• [Available records]
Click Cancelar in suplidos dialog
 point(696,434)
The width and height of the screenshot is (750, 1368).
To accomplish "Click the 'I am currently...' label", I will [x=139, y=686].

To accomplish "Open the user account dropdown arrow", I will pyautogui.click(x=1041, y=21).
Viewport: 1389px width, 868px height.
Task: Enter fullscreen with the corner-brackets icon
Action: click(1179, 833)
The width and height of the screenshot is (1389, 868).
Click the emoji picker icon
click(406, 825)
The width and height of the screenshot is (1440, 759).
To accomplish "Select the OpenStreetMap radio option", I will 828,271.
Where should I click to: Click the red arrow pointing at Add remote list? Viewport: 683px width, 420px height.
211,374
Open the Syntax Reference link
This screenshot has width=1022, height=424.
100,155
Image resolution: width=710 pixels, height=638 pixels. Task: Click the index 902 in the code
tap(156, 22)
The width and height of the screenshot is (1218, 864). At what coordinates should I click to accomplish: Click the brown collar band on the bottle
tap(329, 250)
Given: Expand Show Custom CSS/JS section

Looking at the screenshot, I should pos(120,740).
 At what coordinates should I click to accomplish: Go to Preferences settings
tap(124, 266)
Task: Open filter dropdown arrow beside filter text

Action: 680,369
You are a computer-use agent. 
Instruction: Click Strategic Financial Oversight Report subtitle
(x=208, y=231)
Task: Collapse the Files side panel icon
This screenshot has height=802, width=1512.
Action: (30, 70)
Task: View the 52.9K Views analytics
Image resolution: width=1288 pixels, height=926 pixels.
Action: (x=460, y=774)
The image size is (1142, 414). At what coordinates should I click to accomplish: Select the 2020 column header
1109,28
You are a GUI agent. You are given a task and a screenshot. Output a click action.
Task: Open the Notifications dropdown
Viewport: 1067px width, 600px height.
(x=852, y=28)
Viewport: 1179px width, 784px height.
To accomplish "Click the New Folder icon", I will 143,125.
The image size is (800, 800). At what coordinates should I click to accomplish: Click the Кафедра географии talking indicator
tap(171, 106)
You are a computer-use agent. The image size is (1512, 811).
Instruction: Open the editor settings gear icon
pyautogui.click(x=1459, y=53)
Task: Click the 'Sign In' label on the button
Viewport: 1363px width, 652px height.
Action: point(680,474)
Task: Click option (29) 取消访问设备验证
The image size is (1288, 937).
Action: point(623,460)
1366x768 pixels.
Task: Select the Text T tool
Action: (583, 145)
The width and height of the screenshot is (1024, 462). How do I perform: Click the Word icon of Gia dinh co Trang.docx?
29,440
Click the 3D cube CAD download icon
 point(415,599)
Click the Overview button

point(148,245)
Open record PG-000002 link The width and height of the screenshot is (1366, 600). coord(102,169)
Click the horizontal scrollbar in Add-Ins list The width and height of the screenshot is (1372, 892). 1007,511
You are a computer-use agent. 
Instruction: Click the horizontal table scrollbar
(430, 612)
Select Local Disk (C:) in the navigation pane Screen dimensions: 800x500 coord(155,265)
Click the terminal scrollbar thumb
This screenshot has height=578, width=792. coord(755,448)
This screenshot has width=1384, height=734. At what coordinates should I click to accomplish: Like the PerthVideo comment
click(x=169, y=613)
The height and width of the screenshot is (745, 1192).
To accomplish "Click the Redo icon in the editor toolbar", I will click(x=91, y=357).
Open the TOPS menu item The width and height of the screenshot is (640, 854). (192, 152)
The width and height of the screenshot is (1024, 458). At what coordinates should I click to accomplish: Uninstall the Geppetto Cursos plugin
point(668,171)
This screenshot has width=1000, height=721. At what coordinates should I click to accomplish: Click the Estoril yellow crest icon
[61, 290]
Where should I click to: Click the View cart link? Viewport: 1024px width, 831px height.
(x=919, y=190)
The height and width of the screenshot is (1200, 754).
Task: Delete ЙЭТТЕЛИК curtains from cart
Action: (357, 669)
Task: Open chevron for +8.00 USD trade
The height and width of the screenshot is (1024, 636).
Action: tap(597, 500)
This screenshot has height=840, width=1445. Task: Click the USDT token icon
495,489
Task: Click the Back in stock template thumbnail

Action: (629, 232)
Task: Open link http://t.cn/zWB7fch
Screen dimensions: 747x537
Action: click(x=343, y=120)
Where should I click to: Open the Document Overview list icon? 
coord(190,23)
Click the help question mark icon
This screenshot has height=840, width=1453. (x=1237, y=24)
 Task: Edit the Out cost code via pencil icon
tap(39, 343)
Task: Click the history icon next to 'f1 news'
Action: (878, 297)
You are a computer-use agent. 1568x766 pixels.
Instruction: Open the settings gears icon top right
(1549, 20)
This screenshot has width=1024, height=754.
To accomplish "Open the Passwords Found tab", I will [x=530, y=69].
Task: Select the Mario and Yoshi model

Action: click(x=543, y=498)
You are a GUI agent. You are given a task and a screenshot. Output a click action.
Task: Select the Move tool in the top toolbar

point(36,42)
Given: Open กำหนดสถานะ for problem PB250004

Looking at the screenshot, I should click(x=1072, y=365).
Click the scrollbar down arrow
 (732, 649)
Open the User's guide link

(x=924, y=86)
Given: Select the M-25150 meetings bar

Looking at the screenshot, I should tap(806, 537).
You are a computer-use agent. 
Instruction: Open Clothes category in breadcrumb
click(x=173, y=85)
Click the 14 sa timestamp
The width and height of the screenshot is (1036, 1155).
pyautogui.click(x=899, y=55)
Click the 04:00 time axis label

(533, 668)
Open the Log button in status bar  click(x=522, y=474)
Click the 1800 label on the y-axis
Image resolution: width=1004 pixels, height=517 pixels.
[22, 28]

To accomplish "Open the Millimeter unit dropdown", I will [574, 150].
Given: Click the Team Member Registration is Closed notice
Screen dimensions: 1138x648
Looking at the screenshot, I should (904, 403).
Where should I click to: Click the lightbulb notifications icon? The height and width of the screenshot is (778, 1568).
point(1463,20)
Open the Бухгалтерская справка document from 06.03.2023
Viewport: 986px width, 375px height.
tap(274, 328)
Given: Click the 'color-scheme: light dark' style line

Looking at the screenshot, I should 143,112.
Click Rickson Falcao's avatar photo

• [Required action]
Copy verbatim, from the listing above, each line from the one containing "Open the Syntax Reference link" down to the one containing "Open record PG-000002", inclusive.

• [Solution to this problem]
Open the Syntax Reference link
This screenshot has width=1022, height=424.
100,155
Image resolution: width=710 pixels, height=638 pixels. Task: Click the index 902 in the code
tap(156, 22)
The width and height of the screenshot is (1218, 864). At what coordinates should I click to accomplish: Click the brown collar band on the bottle
tap(329, 250)
Given: Expand Show Custom CSS/JS section

Looking at the screenshot, I should pos(120,740).
 At what coordinates should I click to accomplish: Go to Preferences settings
tap(124, 266)
Task: Open filter dropdown arrow beside filter text

Action: 680,369
You are a computer-use agent. 
Instruction: Click Strategic Financial Oversight Report subtitle
(x=208, y=231)
Task: Collapse the Files side panel icon
This screenshot has height=802, width=1512.
Action: (30, 70)
Task: View the 52.9K Views analytics
Image resolution: width=1288 pixels, height=926 pixels.
Action: (x=460, y=774)
The image size is (1142, 414). At what coordinates should I click to accomplish: Select the 2020 column header
1109,28
You are a GUI agent. You are given a task and a screenshot. Output a click action.
Task: Open the Notifications dropdown
Viewport: 1067px width, 600px height.
(x=852, y=28)
Viewport: 1179px width, 784px height.
To accomplish "Click the New Folder icon", I will 143,125.
The image size is (800, 800). At what coordinates should I click to accomplish: Click the Кафедра географии talking indicator
tap(171, 106)
You are a computer-use agent. The image size is (1512, 811).
Instruction: Open the editor settings gear icon
pyautogui.click(x=1459, y=53)
Task: Click the 'Sign In' label on the button
Viewport: 1363px width, 652px height.
Action: point(680,474)
Task: Click option (29) 取消访问设备验证
The image size is (1288, 937).
Action: point(623,460)
1366x768 pixels.
Task: Select the Text T tool
Action: (583, 145)
The width and height of the screenshot is (1024, 462). How do I perform: Click the Word icon of Gia dinh co Trang.docx?
29,440
Click the 3D cube CAD download icon
 point(415,599)
Click the Overview button

point(148,245)
Open record PG-000002 link The width and height of the screenshot is (1366, 600). coord(102,169)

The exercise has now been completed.